_Fragmento de origen:_
■ ■ ■ ■ ■
Simultáneamente, se facilitó a la prensa una versión abreviada de mi informe.5
La información sobre los últimos días de Hitler creció considerablemente entre la presentación de mi informe el 1 de noviembre de 1945 y la preparación de mi libro durante el verano de 1946. Dado que no varié las conclusiones excepto en dos detalles insignificantes,6 haré aquí una breve pausa para responder a ciertas preguntas y críticas que se hicieron en el momento de su presentación.
Debo advertir que el informe del 1 de noviembre de 1945 no fue recibido por todo el mundo con el mismo entusiasmo, y no porque encontraran en él problemas de lógica o claridad. A lo largo del verano y el otoño de 1945, un gran número de ingeniosos periodistas habían estado persiguiendo el fantasma de Hitler con energía y entusiasmo. Los tranquilos lagos de la frontera suiza, los románticos Alpes tiroleses y los confortables puntos de veraneo del norte de Austria, recibieron frecuentes visitas de fieles investigadores cuyas conciencias escrupulosas les impedían pasar por alto la más mínima pista. En el curso de estas investigaciones se expusieron interesantes teorías; pero a medida que se acercaba el invierno, y las excursiones al aire libre perdían su atractivo, las opiniones empezaron a consensuarse para admitir que Hitler nunca había abandonado Berlín. La resolución al misterio de su destino cambió de escenario: en lugar de tratar el tema durante fatigosas jornadas en un clima duro, pasaron a discutirlo en los bien acondicionados salones de las cafeterías. En consecuencia, mi informe, que establecía la muerte de Hitler en Berlín el 30 de abril, como había dicho Goebbels, y aseguraba que cualquier otra explicación a su desaparición «estaba en contradicción con las únicas pruebas auténticas y no tenía ninguna base real», fue considerado inaceptable por muchos. Los críticos no negaban las pruebas presentadas, pero mantenían que existía alguna posibilidad de evitar una conclusión tan definitiva. Aseguraban que el cuerpo que se incineró no era el de Hitler, sino el de un doble introducido en escena en el último momento, y se hacían eco del sentimiento, o más bien de las palabras, del profesor Hanky en una ocasión similar: «No importa si encajan nueve de las diez piezas mientras quede una por encajar; no seríamos humanos si no soslayáramos esas nueve y nos centráramos únicamente en la décima». Por otra parte, afirmaban que los testigos en los que se basaba el informe habían sido aleccionados; que sus pruebas eran una tapadera deliberadamente acordada y por tanto debían ser desestimadas en su totalidad; y que a falta de pruebas sólidas cualquiera podía inventar una teoría con cierto atractivo.
■ ■ ■ ■ ■
_Material de entrada:_
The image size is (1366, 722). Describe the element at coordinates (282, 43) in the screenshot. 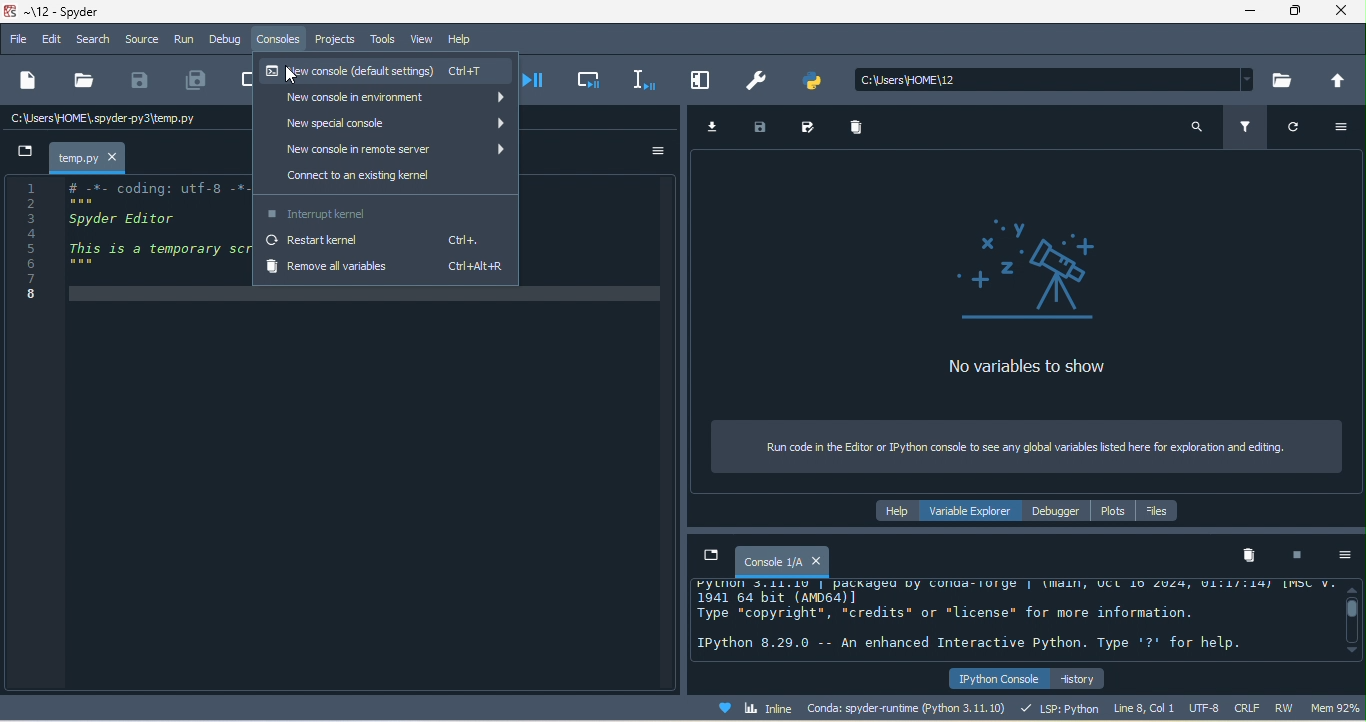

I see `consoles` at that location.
■ ■ ■ ■ ■
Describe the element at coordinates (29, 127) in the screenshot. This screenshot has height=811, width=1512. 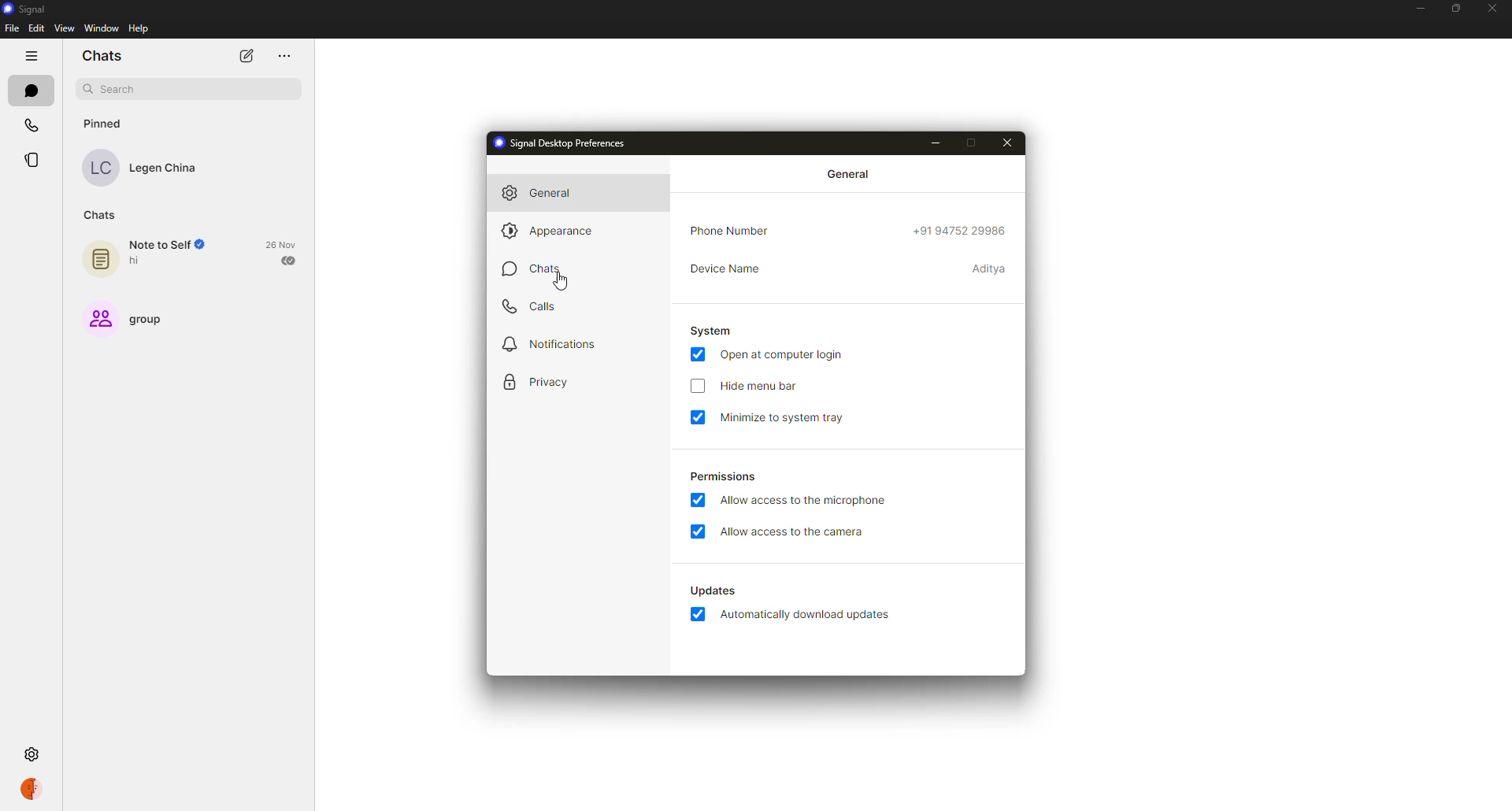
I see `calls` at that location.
■ ■ ■ ■ ■
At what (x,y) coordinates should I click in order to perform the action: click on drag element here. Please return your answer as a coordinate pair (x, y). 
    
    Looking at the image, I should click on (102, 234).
■ ■ ■ ■ ■
_Consigna A:_
Según el fragmento, ¿en qué lugar y en qué fecha establecía el informe la muerte de Hitler?
_Consigna B:_
Copia sin ningún cambio el tramo de los registros que va desde la línea que contiene "At what (x,y)" hasta la línea que contiene "Looking at the", ambas incluidas.

_Respuesta A:_
En Berlín, el 30 de abril.

_Respuesta B:_
At what (x,y) coordinates should I click in order to perform the action: click on drag element here. Please return your answer as a coordinate pair (x, y). 
    
    Looking at the image, I should click on (102, 234).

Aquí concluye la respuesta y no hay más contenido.